Public Health England's oral health survey is the first time that the dental health of three-year-olds has been measured.
Dr Sandra White, director of dental public health at the agency, says the ‘entirely preventable’ disease is affecting 12 per cent of three-year-olds who have an average of three decayed teeth each.
She said, ‘Nurseries have a key role, especially around sugar. A lot of nurseries are absolutely clued up on this, but when we look at where they get their sugar from, previous studies show 14 per cent comes from fruit juice, 12 per cent from confectionery, 12 per cent squash and 8 per cent is from biscuits.

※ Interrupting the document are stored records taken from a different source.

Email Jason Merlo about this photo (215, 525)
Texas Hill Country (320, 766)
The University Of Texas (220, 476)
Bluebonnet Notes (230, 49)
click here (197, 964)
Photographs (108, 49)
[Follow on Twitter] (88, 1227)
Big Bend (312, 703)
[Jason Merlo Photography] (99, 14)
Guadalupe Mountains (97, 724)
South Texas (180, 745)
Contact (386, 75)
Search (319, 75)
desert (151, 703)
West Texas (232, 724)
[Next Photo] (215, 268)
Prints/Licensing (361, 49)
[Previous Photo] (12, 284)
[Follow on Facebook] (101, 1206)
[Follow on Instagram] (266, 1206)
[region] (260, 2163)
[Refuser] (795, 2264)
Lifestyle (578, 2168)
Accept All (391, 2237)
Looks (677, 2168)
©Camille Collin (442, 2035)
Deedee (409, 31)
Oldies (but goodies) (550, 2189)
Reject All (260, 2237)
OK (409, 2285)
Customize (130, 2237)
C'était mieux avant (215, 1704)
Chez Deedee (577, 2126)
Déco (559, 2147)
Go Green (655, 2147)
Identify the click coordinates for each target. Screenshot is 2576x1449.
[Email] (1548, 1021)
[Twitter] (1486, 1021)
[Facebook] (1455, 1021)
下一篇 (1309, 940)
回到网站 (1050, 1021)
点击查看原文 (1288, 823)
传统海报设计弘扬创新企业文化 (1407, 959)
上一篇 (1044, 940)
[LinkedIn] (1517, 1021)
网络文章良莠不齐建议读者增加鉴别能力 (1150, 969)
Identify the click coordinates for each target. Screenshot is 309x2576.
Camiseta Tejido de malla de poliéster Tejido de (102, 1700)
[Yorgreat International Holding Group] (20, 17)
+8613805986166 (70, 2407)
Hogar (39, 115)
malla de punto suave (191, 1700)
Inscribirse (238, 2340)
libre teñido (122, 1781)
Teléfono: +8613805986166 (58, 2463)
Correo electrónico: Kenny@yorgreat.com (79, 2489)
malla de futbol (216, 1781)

‘Often parents don’t think about brushing teeth straightaway – people say the child has only got a few teeth so it doesn’t matter, "we haven’t quite managed that yet", or "they don’t like having their teeth brushed so we don’t force it". But as soon as a tooth comes through it can start to decay.’
The survey also showed the worst areas for tooth decay were the east Midlands, the north west, London, Yorkshire and the Humber – all showing above the UK average level of 12 per cent.
Dr White said the average figure was ‘about what she was expecting’ but she was surprised by the level of variation across the country – from a 2 per cent prevalence of caries, a rampant form of decay, in some areas, to 34 per cent in Leicester.
Caries, which affects front teeth and spreads quickly to others, is linked with children going to bed with a bottle with sugar added to it, said Dr White, who recently had to remove all of a child’s milk teeth because of this form of decay.
PHE carries out an annual survey into the oral health of five-year-olds, the most recent of which found that 27 per cent of five year olds had tooth decay.
The report said that while there was a clear link between deprivation and tooth decay at age five, there was a ‘far weaker association’ at age three.
Responsibility for meeting local oral health needs is now in the hands of local authorities. But Dr White said that, ‘Some [local authorities] don’t even have it on their radar, especially in some of the affluent areas.’
Examples of local initiatives to improve oral health included putting fluoride in the water, providing fluoride toothpaste, and offering children a fluoride varnish on their teeth.
Dr White added, ‘Beware of thinking that 'posh sugar' is not a problem – organic sugar is as bad for you, even organic yoghurt can have a lot of sugar in.’
The survey was carried out at PVI nurseries, school nurseries and playgroups across the country and looked at visible signs of tooth decay in 53,640 children.